Anyway, in the middle of all this, Max is trying to figure out who her birth mother is…what she should do for a career (since Tommy never let her work and she dropped out of school)…how to function in her family when people are getting pregnant and having babies…and how to have a healthy relationship with someone who isn’t using and abusing her. It’s a lot. You can see why her potential romance with Smith is not top priority here. I’m a huge romance nerd and I can say with certainty that that is as it should be under the circumstances. Give the poor girl some time.

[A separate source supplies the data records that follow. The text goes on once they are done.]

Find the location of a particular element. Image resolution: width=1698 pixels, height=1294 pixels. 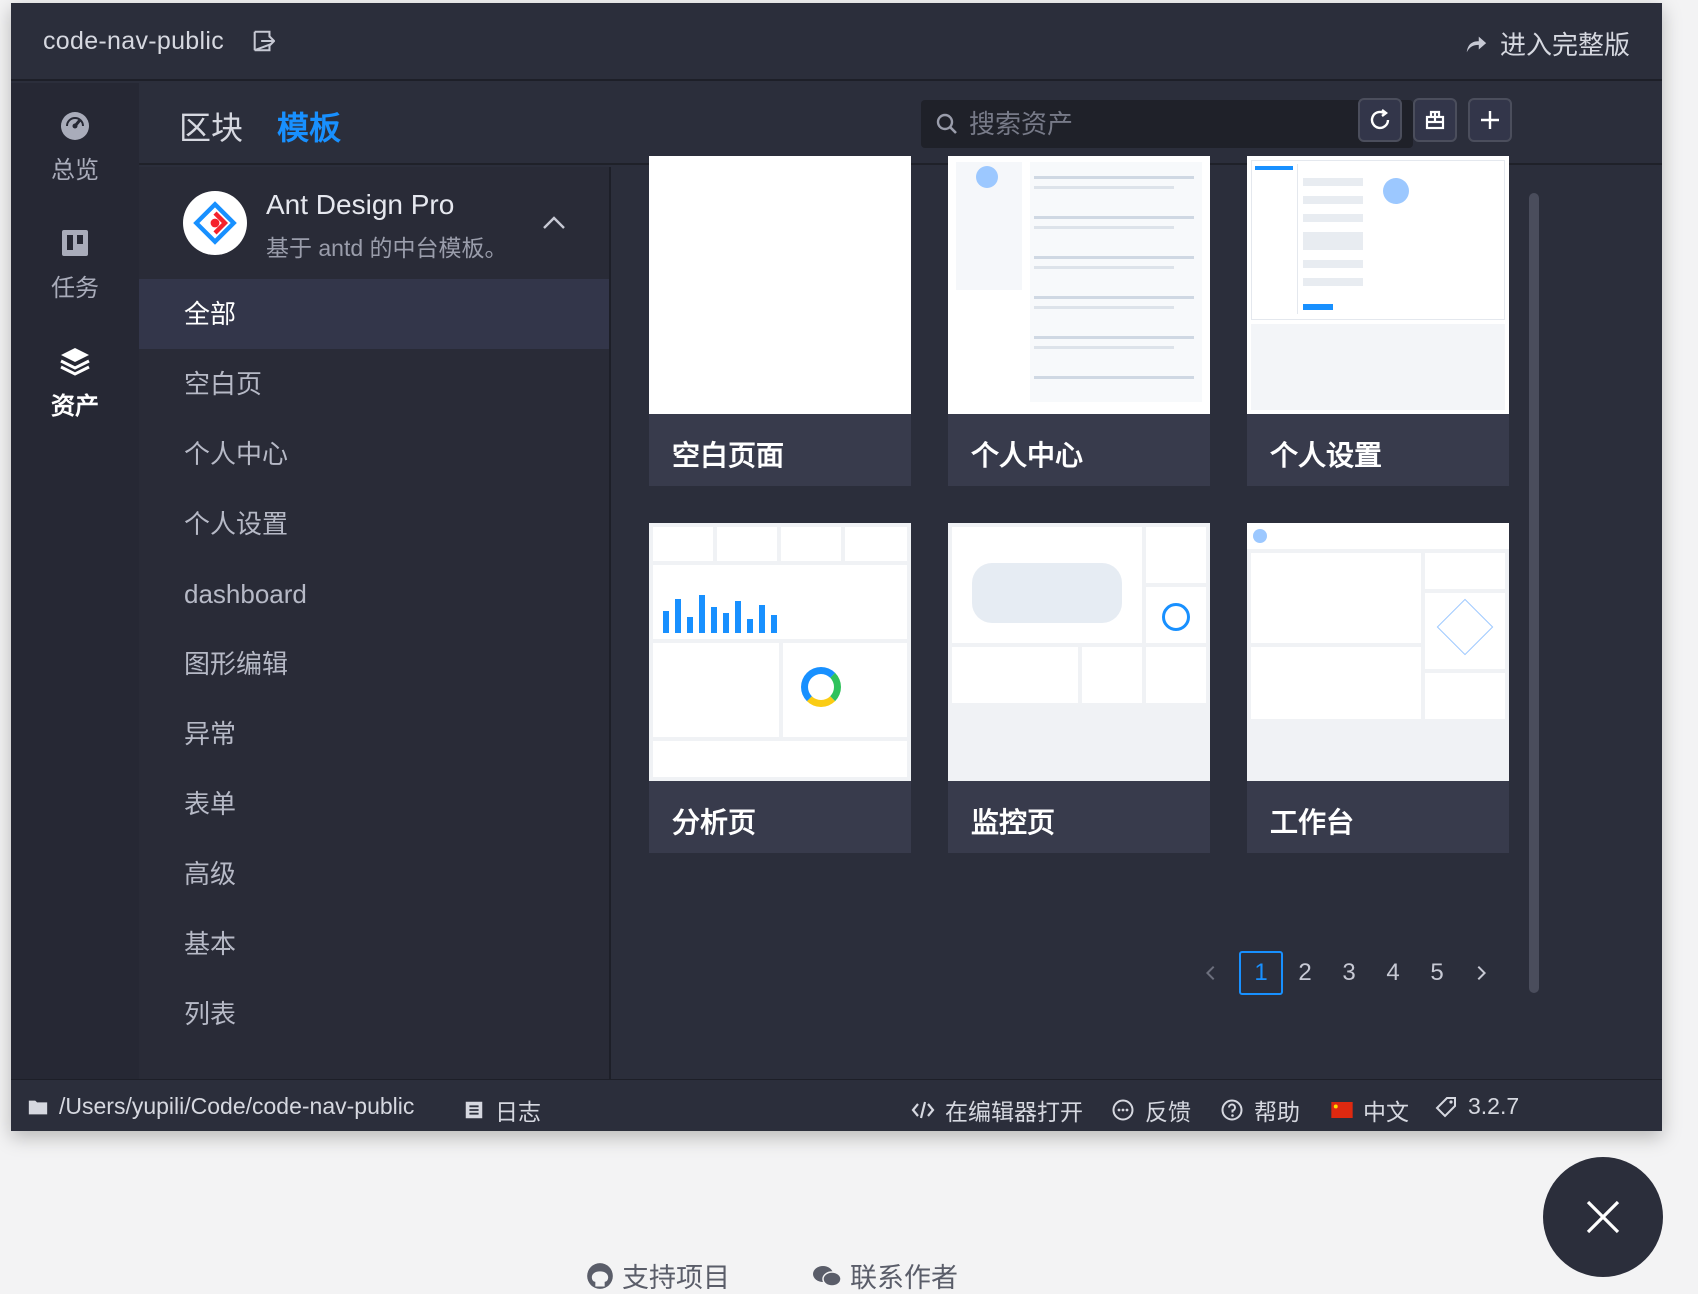

help-button: 帮助 is located at coordinates (1260, 1110).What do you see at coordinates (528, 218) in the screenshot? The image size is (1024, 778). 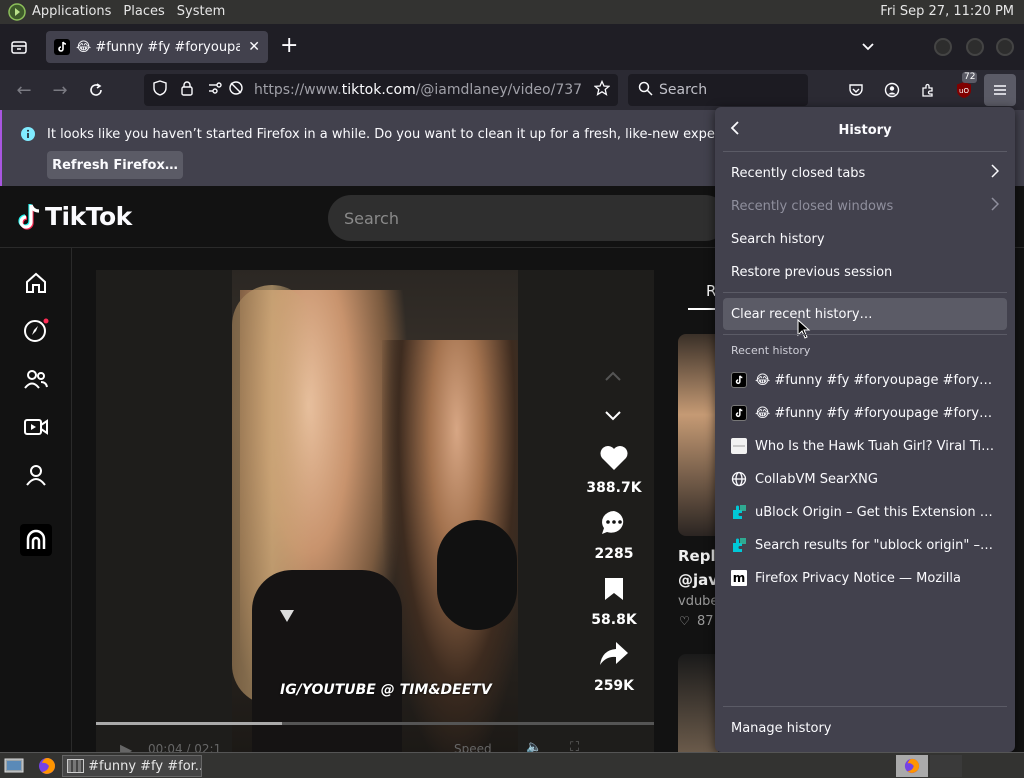 I see `tiktok-search-input: Search` at bounding box center [528, 218].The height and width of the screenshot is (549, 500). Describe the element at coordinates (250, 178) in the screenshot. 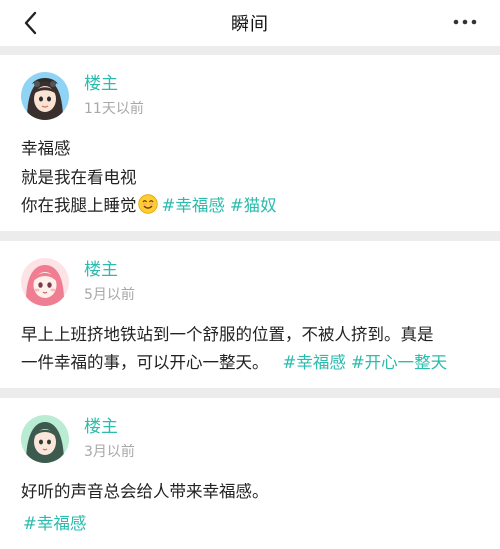

I see `post-content: 幸福感 就是我在看电视 你在我腿上睡觉 #幸福感 #猫奴` at that location.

The book’s execution is decent. There’s certainly plenty of juice in the plot even without the romantic relationship with Smith. I found some sections to be a little repetitive and it’s definitely a slower-paced book. But I wasn’t really in any hurry when reading and the narrative and dialogue felt real. 

Do I recommend this book? It was an uncomfortable read, but it was actually pretty gripping. Max is gritty and unapologetically struggling through immense waves of grief and trauma, and the author really treats that with the dose of reality it deserves. Max has panic attacks, tries various ways to cope (some more effective than others), and sees a psychiatrist and therapist. She works through issues in many of her familial relationships and has to work to figure out what kind of a person she wants to be. I appreciated her voice and her flaws, to be honest. There’s a very quiet vulnerability that peeks through, and it’s really very nice. It helped that I did not read this through a romance lens—when you’re reading it on its own, you’re not stressed about when she’s going to lock things down with Smith. It’s just part of a bigger journey she’s on and that’s okay. So, I have mixed feelings about it. While I did enjoy the book it was very hard for me personally to read, but I was happy for Max in the end. 

I voluntarily read and reviewed a complimentary copy of this book. All thoughts and opinions are my own. We disclose this in accordance with 16 CFR §255.